I think they’re probably the 2nd-best team in the East right now. What Boston did last year was remarkable, flipping the switch after a mediocre final 50 games, but this may be the year their collective age finally catches up to them. And Miami is — on paper — the league’s best team, but the jury is still out until they actually start to play some games together. At the very least, Orlando is going to give the Heat a good fight if they find themselves in the Conference Finals.


I like to thank Neil for taking the time to answer my questions.

Eddy Rivera
Eddy Rivera



That's the thing. Lewis is going to remain the starter at power forward.

The question is how much time he spends at the small forward position AND who plays alongside him. Arguments can be made for Anderson or Bass, depending on the matchups. I agree that there are advantages playing Lewis and Anderson together because it allows the Magic to maintain their 4-out/1-in offensive scheme. The concern, however, is the defense. The dropoff from Lewis to Anderson at power forward on defense isn't dramatic, but noticeable.

And then, of course, there's the issue of Lewis having to defend players on the perimeter. When Turkoglu was with the Magic, he was an underrated defender when he was engaged. Turkoglu was a net positive on defense. Granted, Turkoglu had the benefit of being in Van Gundy's system. The point remains that there would be drop-off when comparing Lewis to him defensively.

Playing Lewis and Anderson undoubtedly works in spurts. There's just not enough data, at the moment, to make a claim that Lewis and Anderson should start. Or Bass for that matter, though I don't believe he should be in the discussion.

NC Magic Fan
NC Magic Fan

@Blaw - Pippen and Jordan started with the Bulls, they were not put together after showing their abilities like the others. Together they won 3 titles without the Worm. Rodman was 34 when he came to Chicago and surprised everyone that he had as much left as he did, although he did have a couple of years missing 20-30 games to injury.

The Bulls were not put together like the other comparisons made nor the Heat.


"Teams have put together comparable groups of stars in the past — West/Chamberlain/Baylor (and later O’Neal/Bryant/Payton/Malone) in L.A., Pierce/Garnett/Allen in Boston, Drexler/Barkley/Olajuwon in Houston, etc. — but none of those examples featured all 3 players in their primes the way Miami’s trio does"

Nice job not mentioning Pippen/Rodman/Jordan. You know, the squad which posted the win total which this Miami team will be compared to


Hey Eddy,

Great Interview. Thanks to Neil for answering some good Magic questions.

I know you’ve posted a ton of info on the site about Rashard playing the 3, but I don't think you've covered this angle. If we're looking to put our best five on the floor it seems evident the competition for the 5th person is between Peaches, Q, Anderson, Bass, and Gortat. Everyone will have their argument for why one is better and I'm sure statistical arguments can be made for each. But only three of them (Peaches, Q, and Anderson) allow the Magic to keep intact the 4/1 offense that has gotten them back to back 59 win seasons.

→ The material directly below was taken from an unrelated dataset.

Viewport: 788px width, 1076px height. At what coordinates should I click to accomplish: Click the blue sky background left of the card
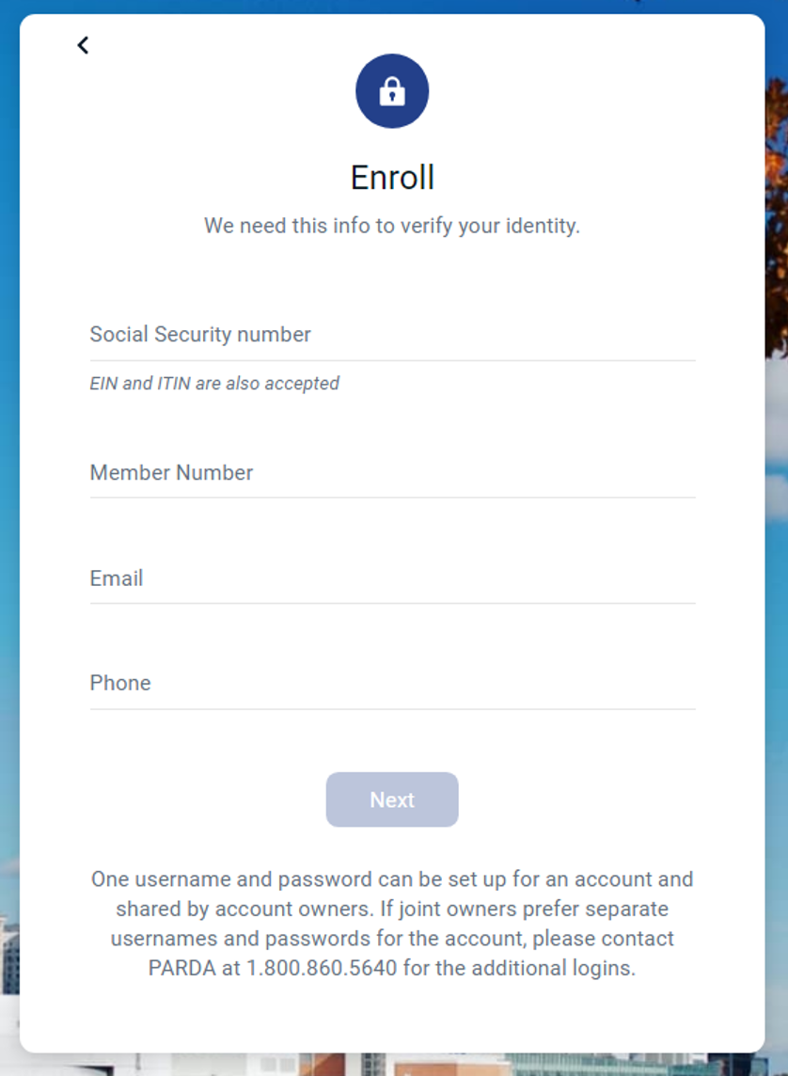coord(8,470)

My question. If we're seriously considering (per the SVG quotes) Shard at the 3, why not put Anderson in the starting lineup at the 4?

This keeps the 4/1. Plus it brings back one of the biggest matchup advantages our finals team had with Turkoglu where we had a 6'10" SF who could shoot over people, a 6'10" PF who could stretch the defense, and both who could drive to the hoop.

I've never seen the analysis done, but I can't imagine that the defensive drop-off from Lewis to Anderson is that significant (plus Anderson is going into his second year in the system and most of us are hoping to see that big jump from him).

Further, I can't imagine the defensive drop-off from what Turk was at SF to what Lewis would be is all that great (maybe you have numbers that could investigate this). I agree Lewis probably doesn't have the lateral quickness to be as good a defender at SF as he is at PF, but I seriously doubt he has any less lateral quickness than Hedo!

I have always been a staunch supporter of Lewis at the 4. But mostly because I think the 4/1 offense shouldn't be scrapped because 3 or 4 teams in the league can match up with it. But if we could keep the 4/1, and move Shard to the SF...well that seems interesting.